The DEA’s decision seems to defy common sense — not to mention, science — but the reason behind their decision is the ever-evolving definition of what constitutes “accepted medical use,” a bar that seems to get perpetually higher, the closer cannabis seems poised to qualify for rescheduling. By “accepted medical use,” the DEA — along with the Food and Drug Administration (FDA) and Health and Human Services — require that before any drug be transferred to a lower schedule, it must pass an impossibly subjective “8-Factor Analysis.” Further complicating the issue, a component of this analysis, is yet another subjectively defined, “5-Criteria Analysis,” designed to assess “accepted medical use.”

What constitutes the “5-Criteria Analysis,” you say?

  • Criteria 1: The drug's chemistry is known and reproducible;
  • Criteria 2: There are adequate safety studies;
  • Criteria 3: There are adequate and well-controlled studies proving efficacy;
  • Criteria 4:The drug is accepted by qualified experts;
  • Criteria 5: The scientific evidence is widely available.

To acknowledge that cannabis has “accepted medical use,” it seems the two biggest issues the feds have, are Criteria 1 & 3.

With relative ease, anyone knowledgeable in basic chemistry and skilled in cannabis horticulture, can easily identify the basic chemical composition of any cannabis strain. And, of course, it’s easily reproducible. Cloning anyone?

However, their argument — as silly as it may seem — is that while this may be true, in practice, the cannabis one finds at dispensaries can vary greatly in chemical composition (High THC/Low CBD; High CBD/Low THC; 1:1 ratios; etc.) However, this is a poor excuse, as there are other botanicals that appear on lower schedules. (Half a dozen “poppy flower” preparations appear on Schedule II.) Moreover, by simply establishing acceptable standard therapeutic ranges would address this issue. However, that could also open a big can of worms, opening up an unwelcome expansion of FDA oversight.

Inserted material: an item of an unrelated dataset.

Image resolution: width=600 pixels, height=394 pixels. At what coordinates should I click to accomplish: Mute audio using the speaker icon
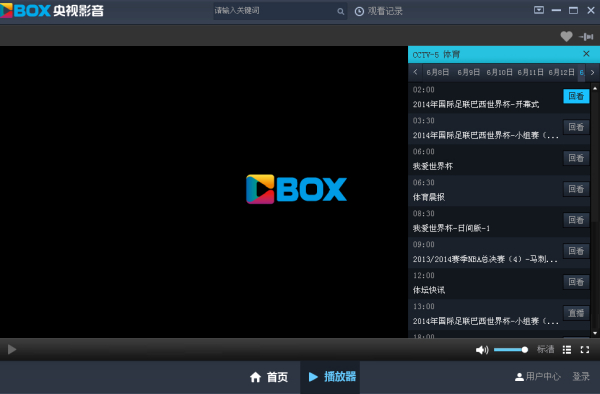click(x=482, y=350)

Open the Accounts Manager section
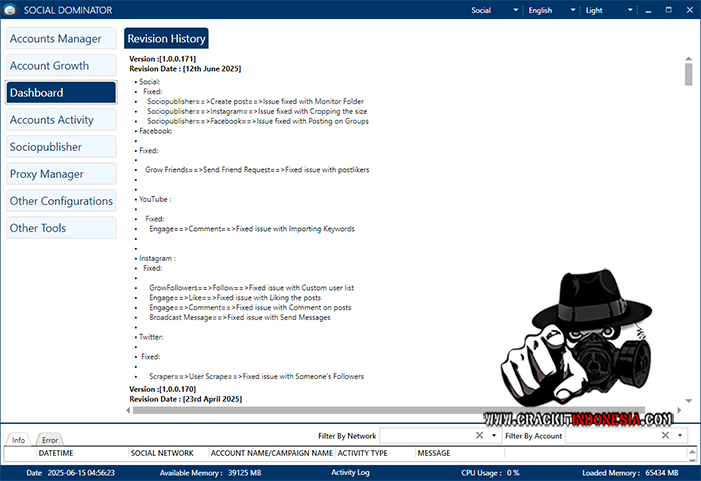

The feds issue with Criteria 3 is one that causes me considerable consternation. By “adequate and well-controlled studies proving efficacy,” they mean “gold standard” randomized-controlled trials (RCTs). RCTs are FDA-approved studies that drugs go through when applying to become FDA-approved drugs. Well, it should be no surprise that none of these exist. The reason being: Federal policy makes Schedule I drugs the most difficult to study. (The first study of botanical cannabis — MAPS Foundation and Dr. Sue Sisley’s PTSD study —  took nearly seven years to work through the system.) Worse, there have long been two additional bureaucratic hurdles unique to cannabis — oddly, they don’t apply to other Schedule I drugs like heroin, LSD, or MDMA:

Obstacle 1: Public Health Service (PHS) Review

First, cannabis had to pass a special “public health service” (PHS) review, which could literally take years to go through.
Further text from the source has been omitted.